At its foundation are the ideas of AUTONOMY—the right to dictate what happens to your body and AGENCY—the capacity and power to assert that right.

Consent is informed/risk aware, voluntary, and given by someone with sufficient mental capacity, concepts, agency, and understanding to do so.

Creating consent is a cooperative process that requires effective communication and collaboration to set expectations and boundaries.

Consent is ACTIVE, not passive. Consent is a verb. It is something you DO.

Consent is AFFIRMATIVE. Without an effective discussion that establishes an understanding of how the interaction will go—what is wanted and what isn’t—consent isn’t established.

Consent is voluntary and free from coercion. If there isn’t room to say NO without fear of repercussion or if there is pressure to change a no to a yes, then there isn’t consent.

Be clear what you are negotiating for and what you want or don’t. Language is nuanced, so be explicit and build your concepts of “things” by asking clarifying questions. “Sexual contact” is subjective, so define what you consider sexual contact to be, and ask what they consider it to be, and if you want it, or don’t, say that explicitly and directly.

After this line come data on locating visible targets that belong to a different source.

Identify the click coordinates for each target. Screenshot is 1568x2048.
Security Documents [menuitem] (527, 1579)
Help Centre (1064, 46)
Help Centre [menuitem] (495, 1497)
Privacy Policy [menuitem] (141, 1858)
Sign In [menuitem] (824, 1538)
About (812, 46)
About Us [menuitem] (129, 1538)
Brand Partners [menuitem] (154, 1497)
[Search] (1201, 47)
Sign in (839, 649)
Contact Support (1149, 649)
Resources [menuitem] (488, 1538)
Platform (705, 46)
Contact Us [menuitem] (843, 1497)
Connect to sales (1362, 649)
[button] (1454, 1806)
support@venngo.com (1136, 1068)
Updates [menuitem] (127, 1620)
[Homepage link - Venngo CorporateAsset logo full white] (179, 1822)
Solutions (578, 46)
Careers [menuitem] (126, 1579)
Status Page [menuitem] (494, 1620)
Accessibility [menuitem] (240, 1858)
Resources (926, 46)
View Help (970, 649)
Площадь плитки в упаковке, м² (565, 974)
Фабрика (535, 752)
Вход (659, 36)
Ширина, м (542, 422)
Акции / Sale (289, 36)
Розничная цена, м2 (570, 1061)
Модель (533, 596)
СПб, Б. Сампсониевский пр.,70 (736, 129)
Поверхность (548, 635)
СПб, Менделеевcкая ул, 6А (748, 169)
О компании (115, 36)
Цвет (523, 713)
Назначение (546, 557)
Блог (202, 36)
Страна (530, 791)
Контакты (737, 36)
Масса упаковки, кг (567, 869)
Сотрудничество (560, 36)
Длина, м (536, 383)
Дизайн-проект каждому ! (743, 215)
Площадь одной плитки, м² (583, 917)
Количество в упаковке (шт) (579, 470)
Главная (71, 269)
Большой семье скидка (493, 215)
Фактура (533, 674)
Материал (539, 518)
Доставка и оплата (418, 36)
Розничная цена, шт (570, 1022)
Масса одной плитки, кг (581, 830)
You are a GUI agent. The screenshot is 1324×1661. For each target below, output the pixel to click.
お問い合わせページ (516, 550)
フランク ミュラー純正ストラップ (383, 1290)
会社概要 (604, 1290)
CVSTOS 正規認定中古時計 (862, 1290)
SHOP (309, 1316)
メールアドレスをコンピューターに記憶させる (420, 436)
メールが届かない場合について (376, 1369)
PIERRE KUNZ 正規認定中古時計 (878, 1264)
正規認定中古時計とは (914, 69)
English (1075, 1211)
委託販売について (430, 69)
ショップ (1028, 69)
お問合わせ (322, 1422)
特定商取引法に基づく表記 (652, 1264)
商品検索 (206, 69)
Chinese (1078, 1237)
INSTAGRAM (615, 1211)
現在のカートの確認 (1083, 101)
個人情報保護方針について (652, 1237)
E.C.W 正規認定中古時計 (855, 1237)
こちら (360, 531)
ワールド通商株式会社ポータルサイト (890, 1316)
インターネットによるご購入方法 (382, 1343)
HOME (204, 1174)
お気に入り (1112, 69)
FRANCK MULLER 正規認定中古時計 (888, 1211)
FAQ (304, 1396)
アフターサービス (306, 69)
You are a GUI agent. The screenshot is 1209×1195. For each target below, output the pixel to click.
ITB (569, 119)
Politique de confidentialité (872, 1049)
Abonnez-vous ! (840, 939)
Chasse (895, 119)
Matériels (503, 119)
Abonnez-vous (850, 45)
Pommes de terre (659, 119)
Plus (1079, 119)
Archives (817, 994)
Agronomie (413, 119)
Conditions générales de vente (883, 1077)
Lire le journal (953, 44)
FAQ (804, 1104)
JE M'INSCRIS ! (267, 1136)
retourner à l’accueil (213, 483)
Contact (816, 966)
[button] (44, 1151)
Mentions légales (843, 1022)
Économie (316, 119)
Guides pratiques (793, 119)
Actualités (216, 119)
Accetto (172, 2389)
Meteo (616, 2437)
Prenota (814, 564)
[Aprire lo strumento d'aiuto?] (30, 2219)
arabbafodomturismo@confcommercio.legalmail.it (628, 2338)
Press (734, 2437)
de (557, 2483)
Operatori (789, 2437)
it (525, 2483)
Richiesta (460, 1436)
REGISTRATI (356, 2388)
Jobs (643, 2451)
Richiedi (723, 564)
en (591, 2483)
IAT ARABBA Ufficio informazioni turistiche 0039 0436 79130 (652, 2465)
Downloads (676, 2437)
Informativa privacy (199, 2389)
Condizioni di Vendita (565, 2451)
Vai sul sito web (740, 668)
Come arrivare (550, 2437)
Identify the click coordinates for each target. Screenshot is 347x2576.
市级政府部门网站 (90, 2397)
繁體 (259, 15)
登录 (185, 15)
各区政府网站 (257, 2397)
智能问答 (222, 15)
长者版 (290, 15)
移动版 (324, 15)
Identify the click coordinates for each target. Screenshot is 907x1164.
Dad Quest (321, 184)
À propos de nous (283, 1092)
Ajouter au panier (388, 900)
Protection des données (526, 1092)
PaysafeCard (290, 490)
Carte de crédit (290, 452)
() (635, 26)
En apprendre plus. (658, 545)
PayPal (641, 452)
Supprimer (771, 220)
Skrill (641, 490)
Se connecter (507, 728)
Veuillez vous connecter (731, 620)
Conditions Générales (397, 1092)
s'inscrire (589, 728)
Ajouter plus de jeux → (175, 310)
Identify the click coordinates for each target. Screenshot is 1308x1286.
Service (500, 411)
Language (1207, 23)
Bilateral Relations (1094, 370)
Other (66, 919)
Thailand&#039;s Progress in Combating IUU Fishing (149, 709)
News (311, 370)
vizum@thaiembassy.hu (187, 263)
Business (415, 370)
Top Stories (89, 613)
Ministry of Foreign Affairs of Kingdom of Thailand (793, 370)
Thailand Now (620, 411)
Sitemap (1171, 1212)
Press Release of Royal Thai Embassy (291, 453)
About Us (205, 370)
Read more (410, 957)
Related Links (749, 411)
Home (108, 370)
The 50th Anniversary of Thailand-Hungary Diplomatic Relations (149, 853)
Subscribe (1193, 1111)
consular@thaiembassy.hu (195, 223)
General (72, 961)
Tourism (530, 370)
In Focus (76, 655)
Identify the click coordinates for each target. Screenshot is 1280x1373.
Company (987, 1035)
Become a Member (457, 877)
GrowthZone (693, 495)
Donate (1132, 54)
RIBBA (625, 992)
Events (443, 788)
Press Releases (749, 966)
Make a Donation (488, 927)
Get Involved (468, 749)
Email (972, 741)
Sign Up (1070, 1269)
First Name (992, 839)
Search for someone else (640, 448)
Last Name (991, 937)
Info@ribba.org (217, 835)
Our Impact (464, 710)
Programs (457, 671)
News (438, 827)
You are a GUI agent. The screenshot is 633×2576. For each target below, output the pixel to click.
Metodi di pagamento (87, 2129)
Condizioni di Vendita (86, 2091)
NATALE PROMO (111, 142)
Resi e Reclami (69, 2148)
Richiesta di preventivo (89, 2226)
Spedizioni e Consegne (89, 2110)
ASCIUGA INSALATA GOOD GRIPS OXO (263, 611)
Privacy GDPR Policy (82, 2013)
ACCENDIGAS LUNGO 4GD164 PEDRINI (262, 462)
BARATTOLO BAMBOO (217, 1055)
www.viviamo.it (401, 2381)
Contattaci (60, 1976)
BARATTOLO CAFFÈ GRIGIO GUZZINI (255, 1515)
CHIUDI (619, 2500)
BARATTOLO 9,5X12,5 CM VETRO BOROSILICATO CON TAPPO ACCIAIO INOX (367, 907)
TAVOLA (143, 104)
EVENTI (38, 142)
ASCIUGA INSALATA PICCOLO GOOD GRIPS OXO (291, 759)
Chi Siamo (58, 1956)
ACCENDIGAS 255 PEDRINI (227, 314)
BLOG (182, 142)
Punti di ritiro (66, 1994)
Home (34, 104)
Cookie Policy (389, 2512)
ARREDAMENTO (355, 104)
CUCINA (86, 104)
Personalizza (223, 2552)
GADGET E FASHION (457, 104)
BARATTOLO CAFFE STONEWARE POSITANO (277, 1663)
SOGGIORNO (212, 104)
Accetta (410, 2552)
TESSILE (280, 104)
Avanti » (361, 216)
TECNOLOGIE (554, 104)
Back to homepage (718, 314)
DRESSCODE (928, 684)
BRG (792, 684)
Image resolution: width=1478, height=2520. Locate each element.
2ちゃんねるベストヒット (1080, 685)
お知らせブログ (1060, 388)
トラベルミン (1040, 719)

If you want to put anything into any orifice on anyone’s body, you need explicit and direct consent to do that. Do not assume that consent for ‘sexual contact’ or a ‘sexual scene’ is also consent for penetration of any orifice by anything. Penetration requires its very own special conversation. When it comes to penetration, if you didn’t get or give explicit consent for that, then there is not consent for that.

If you are negotiating with someone that is inexperienced, you have an obligation to mindfully and intentionally lead them through negotiation and the process of creating consent in a way that reflects their lack of experience and to ensure they are informed and have a reasonable concept of their agency in the interaction, risks they are deciding about, and what it is they are consenting to. Consider yourself their field guide and if you aren’t up for this added responsibility, don’t play with inexperienced people.

Check your power! Power differentials exist due to status, position, and privilege (societal structures,) and/or experience level. Recognize the impact those can have on interactions, negotiation, agency, and consent, and intentionally, mindfully, and explicitly address that, and their impacts, in your negotiations.

We are all personally responsible for being mindful of what we are looking for in an interaction, our own risk profile and our physical, emotional, and psychological limits and for being active participants in the process of creating consent in a way that effectively communicates those and reaffirms both the autonomy & agency of everyone involved in the interaction. If someone doesn’t clearly communicate these things, ASK clarifying questions! If they don’t seem sure about something, then you shouldn’t be sure you have consent for it.

It is the responsibility of all parties to intentionally participate in the process of CREATING consent, regardless of the label you use or how you identify.